The present study also identified estimates of PASS thresholds among common measures of pain for use in a cohort of patients with OLP in one referral oral medicine clinic in the UK. According to results of the correlation studies, all included measures of pain and OH-QoL were predictive of acceptable OLP status based upon patient’s perception. The results of ROC curve analyses showed the PASS thresholds for patients with OLP to be 28 mm for the pain-VAS, 3 for the pain-NRS, 18 for the total OHIP-14 score, 26 for the COMDQ-15 and 45 for the COMDQ-26. These PASS estimates could be adopted as target for clinically relevant treatment success, which could bring a patient’s perspective to the fore of shared decision-making and make it easier for both patient and clinician to understand clinically relevant meanings of pain and OH-QoL scores [11]. Reporting the proportion of treatment responders could facilitate meaningful interpretation and communication of study results in addition to statistically significant mean effects [24]. In addition, PASS threshold can be applied as entry criteria for clinical trials assessing the effectiveness of symptomatic treatment [9]. In other words, only patients who do not achieve PASS are eligible for inclusion in the study.

Importantly, PASS should be used with caution when incorporating this concept in the management of potentially malignant condition including OLP. A recent meta-analysis estimated malignant transformation rate of OLP of approximately 1.1% [25], and the reported figure may be an underestimation due to inconsistent diagnostic criteria used as well as methodological quality of published studies. Therefore, even though some patients reach the stage of PASS, appropriate management and regular review appointment are necessary particularly when oral lesions suspected of malignancy and/or other risk factors of malignant transformation including tobacco, alcohol, HCV infection and atrophic-erosive OLP lesions are present. Thus, the application of PASS in clinical settings may only influence clinical judgement on the provision of symptomatic treatment in OLP cases without clinical signs and symptoms of oral epithelial dysplasia or cancer.

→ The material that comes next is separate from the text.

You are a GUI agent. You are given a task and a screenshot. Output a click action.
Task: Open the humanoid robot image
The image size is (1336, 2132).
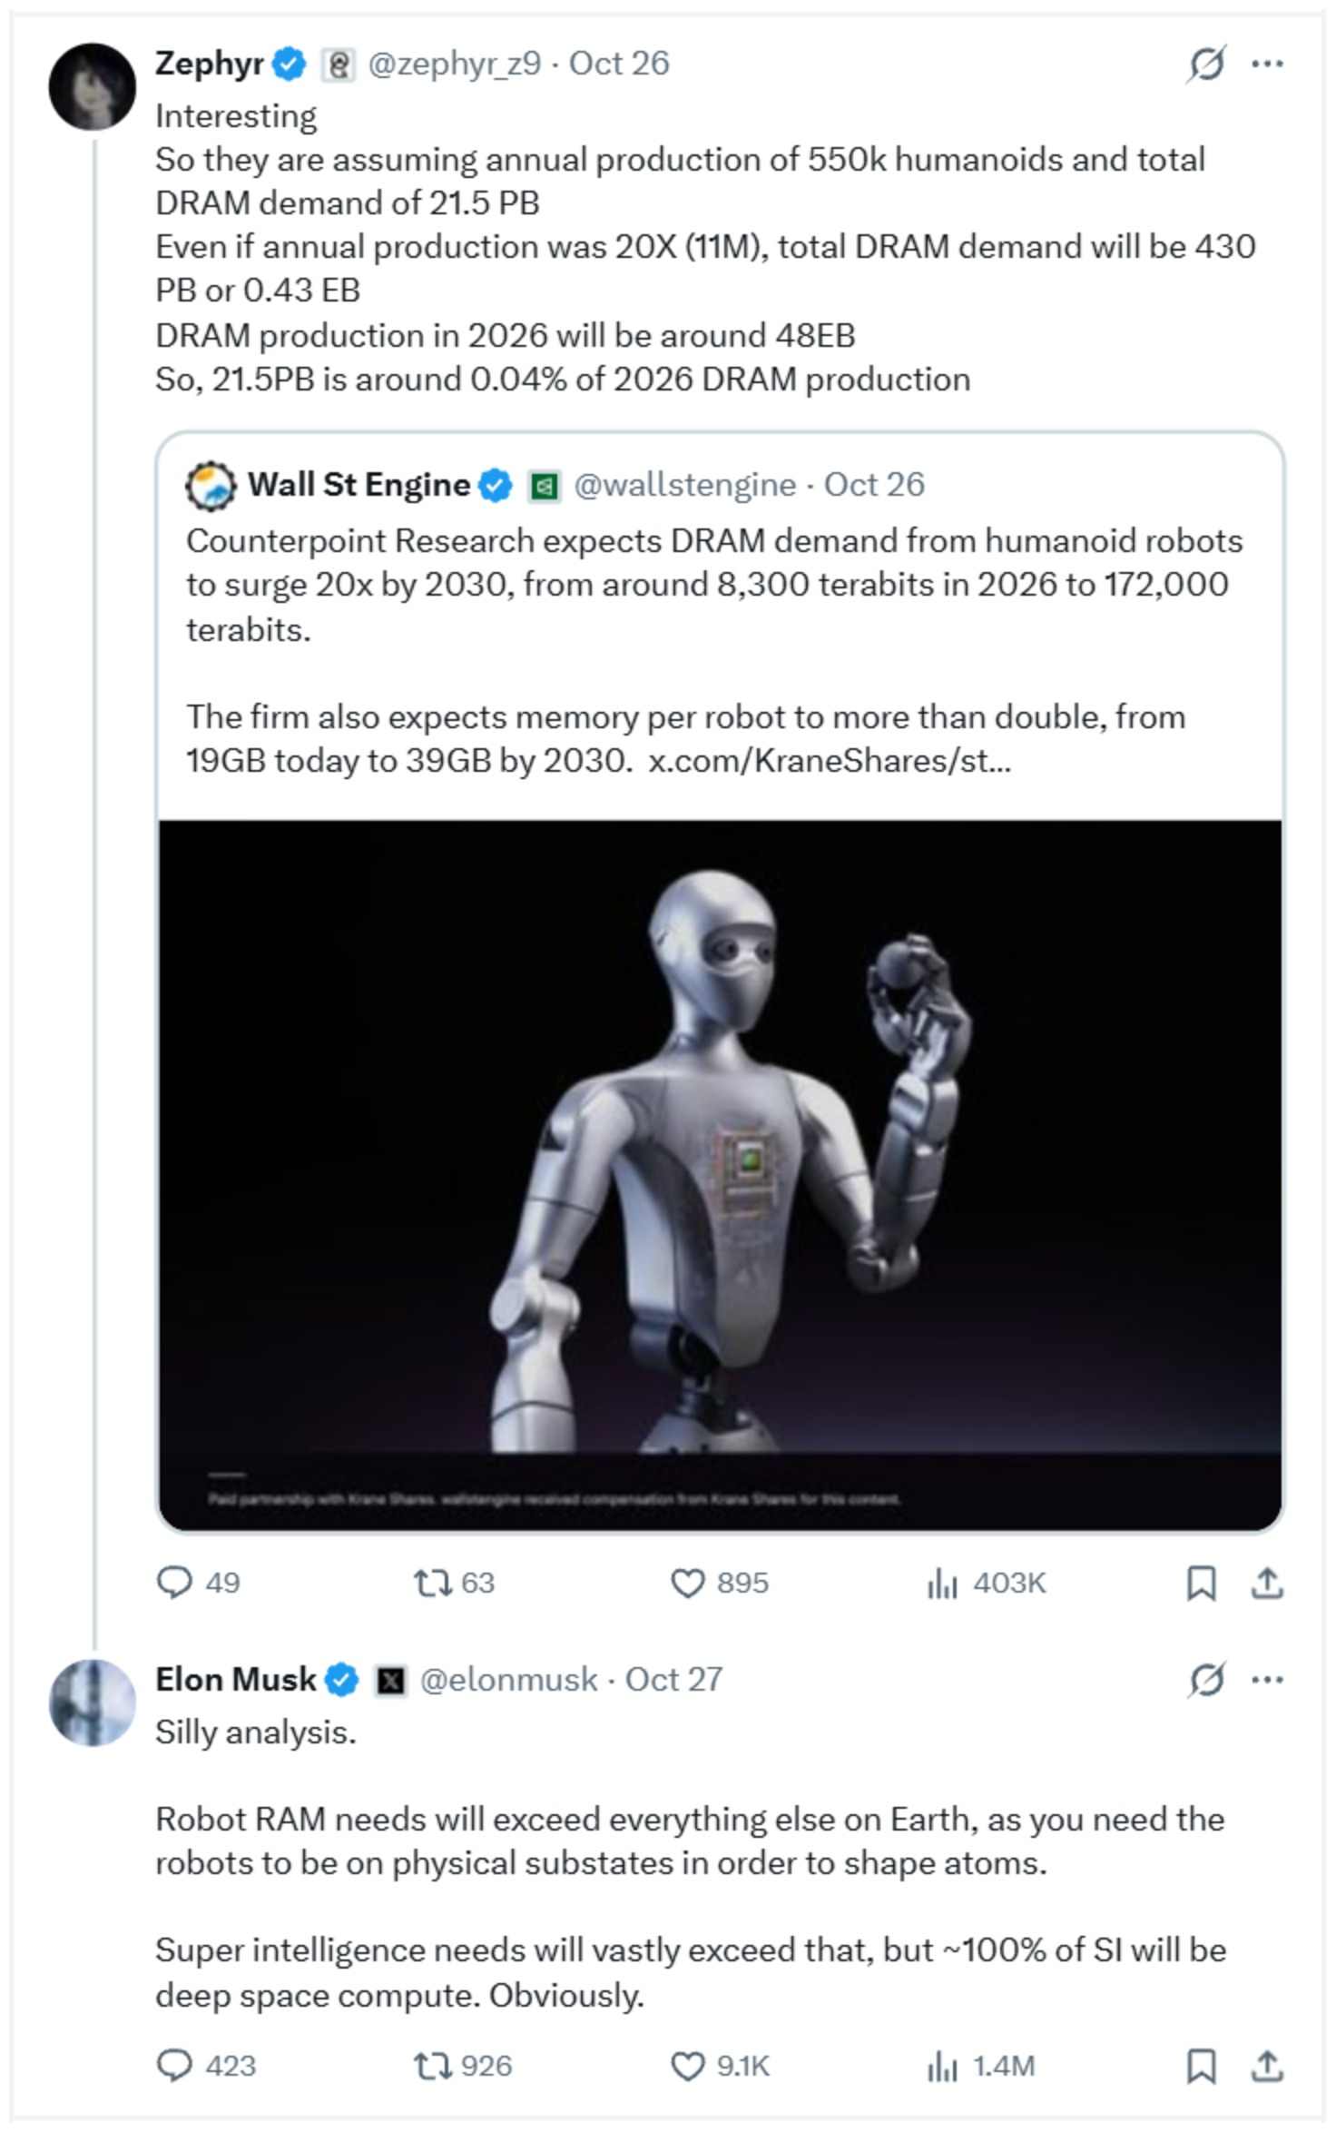[720, 1175]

The results of the present study should be cautiously interpreted in light of the study’s limitations. There is presently no international consensus on the gold standard of PASS anchor question, which is reflected by the variation in the use of PASS questions in the literature. The cross-sectional design limits the assessment of PASS performance and its associated factors in long-term follow-up, and thus further prospective studies with longer follow-up are required to validate longitudinal stability of the established PASS cut-offs. As the majority of patients in this OLP cohort had erythematous OLP due to the data from a tertiary oral medicine referral centre in the UK, the estimation of PASS in the present study may not be generalisable to real-world patients including asymptomatic cases who did not seek for professional treatment. Again, additionally, some factors including socioeconomic status, educational level, acceptance to live with chronic diseases and initial disease activity, which may be related to PASS, were not investigated in the present study.

Conclusion

The present study established PASS cut-off thresholds as a tool facilitating clinically meaningful interpretation of pain and OH-QoL outcomes relevant to individuals with OLP. Identified PASS estimates could be utilised as endpoints in clinical practice of OLP as well as eligibility criteria for recruiting participants in clinical trials assessing effectiveness of symptomatic intervention of OLP. Factors including pain intensity, disease activity and depressive symptoms may have a negative impact on patient’s acceptability of OLP status.